Schreib den Artikel über die Zukunftswoche der Linken, der weiter unten steht, vollständig und Wort für Wort ab.

_Text zum Lesen_
-------
Wo Zukunft auf Gegenwart trifft

Die LINKEN-Vorsitzenden Katja Kipping und Bernd Riexinger stellen ihr Zukunftsmanifest vor

Die LINKEN-Vorsitzenden Katja Kipping und Bernd Riexinger stellen ihr Zukunftsmanifest vor

 

Gemeinwohl-Ökonomie, Grundeinkommen, Industrie 4.0, solidarische Wirtschaft: Auf der Zukunftswoche gab es viele Konzepte für das Morgen, aber gab es auch den Raum für linke Utopien?

Von Robert D. Meyer

Gäbe es diesen einen passenden utopischen Roman, um den Charakter der »Linken Woche der Zukunft« zu beschreiben, Christian Gäbler hätte ihn gefunden. In der Pause zwischen einer Diskussion zur öffentlichen Daseinsfürsorge und einer Debatte zur solidarischen Ökonomie liest der 29-jährige Berliner am Samstag im Innenhof des Gebäudes Franz-Mehring-Platz 1 in einem Buch, dessen Titel und Einbandillustration es bereits wert wären, ein ausschweifend fantastisches Gespräch zu führen: »Weltgeist Superstar« lautet der Titel des 1980 vom schweizerischen Autor Hans Widmer unter dem Pseudonym P.M. verfassten Werkes, auf dessen Cover Karl Marx den Lesern aus einer knallig-bunten fliegenden Untertasse im Weltraum heraus entgegengrinst.
-------
_Gegebene Daten_
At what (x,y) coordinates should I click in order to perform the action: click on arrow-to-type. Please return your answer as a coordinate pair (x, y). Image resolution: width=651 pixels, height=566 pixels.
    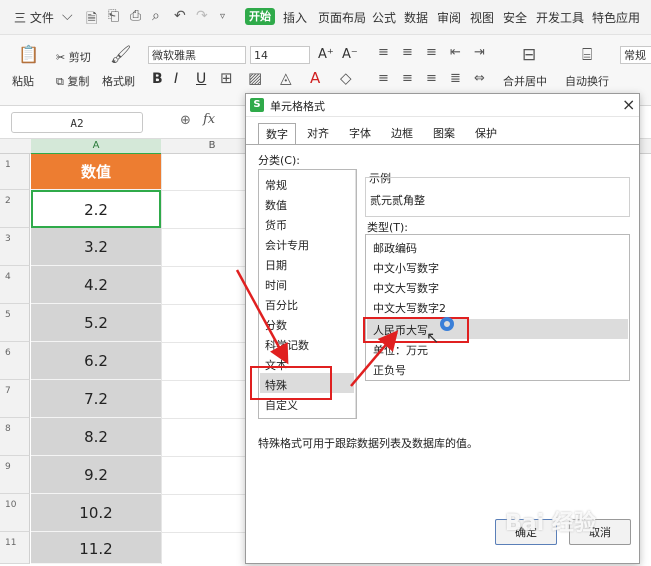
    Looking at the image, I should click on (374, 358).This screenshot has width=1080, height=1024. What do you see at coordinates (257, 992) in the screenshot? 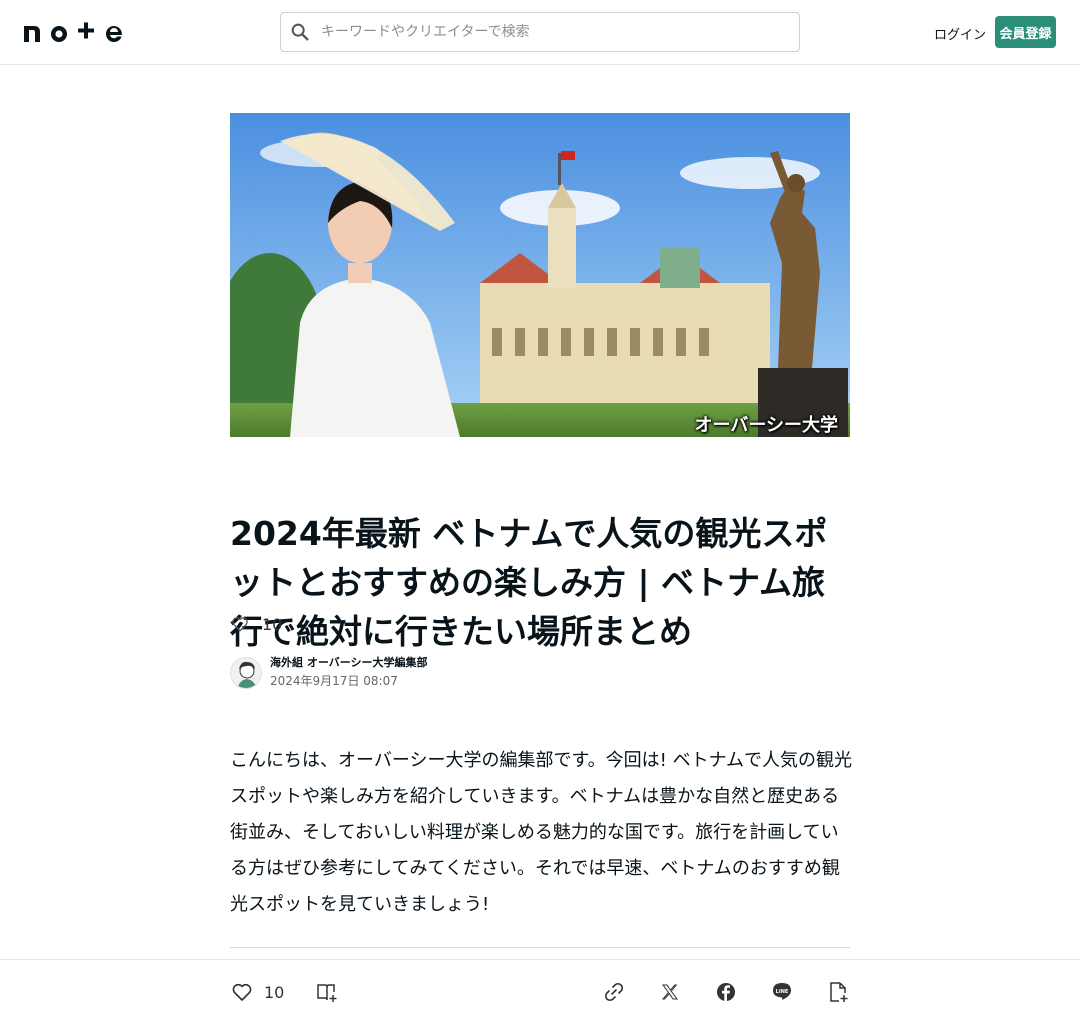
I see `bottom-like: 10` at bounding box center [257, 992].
-------
_Deine Lösung_
Wo Zukunft auf Gegenwart trifft

Die LINKEN-Vorsitzenden Katja Kipping und Bernd Riexinger stellen ihr Zukunftsmanifest vor

Die LINKEN-Vorsitzenden Katja Kipping und Bernd Riexinger stellen ihr Zukunftsmanifest vor

 

Gemeinwohl-Ökonomie, Grundeinkommen, Industrie 4.0, solidarische Wirtschaft: Auf der Zukunftswoche gab es viele Konzepte für das Morgen, aber gab es auch den Raum für linke Utopien?

Von Robert D. Meyer

Gäbe es diesen einen passenden utopischen Roman, um den Charakter der »Linken Woche der Zukunft« zu beschreiben, Christian Gäbler hätte ihn gefunden. In der Pause zwischen einer Diskussion zur öffentlichen Daseinsfürsorge und einer Debatte zur solidarischen Ökonomie liest der 29-jährige Berliner am Samstag im Innenhof des Gebäudes Franz-Mehring-Platz 1 in einem Buch, dessen Titel und Einbandillustration es bereits wert wären, ein ausschweifend fantastisches Gespräch zu führen: »Weltgeist Superstar« lautet der Titel des 1980 vom schweizerischen Autor Hans Widmer unter dem Pseudonym P.M. verfassten Werkes, auf dessen Cover Karl Marx den Lesern aus einer knallig-bunten fliegenden Untertasse im Weltraum heraus entgegengrinst.